The Steele News Live crew is taking its coverage from video cameras to cell phones.
High school teacher Mark Lowrie said 90 percent of videos posted to the class’s Twitter account have never touched a computer. Instead, they are edited in a video editing app and sent straight to the web in minutes.
Each junior has to post eight “tweet beats” per quarter — 30-second videos on any topic of their choosing or a smaller announcement that won’t make it on the live show.
Junior Allison Quickle said she’s attended baseball games and recorded some of the highlights. After compiling them in a short clip, she uploads the video immediately.
“It’s the same sort of thing that would be on the news but it’s the night of so people see it then,” she said.
This makes the news more timely, junior Sarah Bloom added, instead of waiting until the next school day to edit and upload.
In the 2017-2018 school year, more than 660 videos were shared online.

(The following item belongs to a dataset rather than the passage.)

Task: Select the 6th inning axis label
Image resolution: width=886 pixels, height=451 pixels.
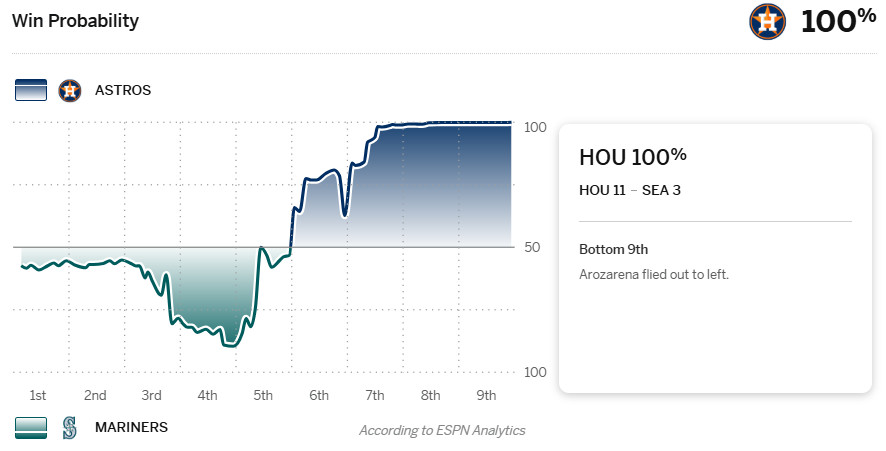Action: pyautogui.click(x=319, y=395)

The award-winning Amherst Steele High School television production class has had a Twitter account since 2011 but wasn’t “using it the way it should be used,” said Lowrie. Students would only post in the morning to tease the upcoming show. Once the 10-minute news coverage ended, the class wouldn’t tweet again for another 24 hours.
Implementing social media into class criteria helps maintain a presence around the clock, Lowrie said, and using a post scheduler ensures coverage will last through the summer.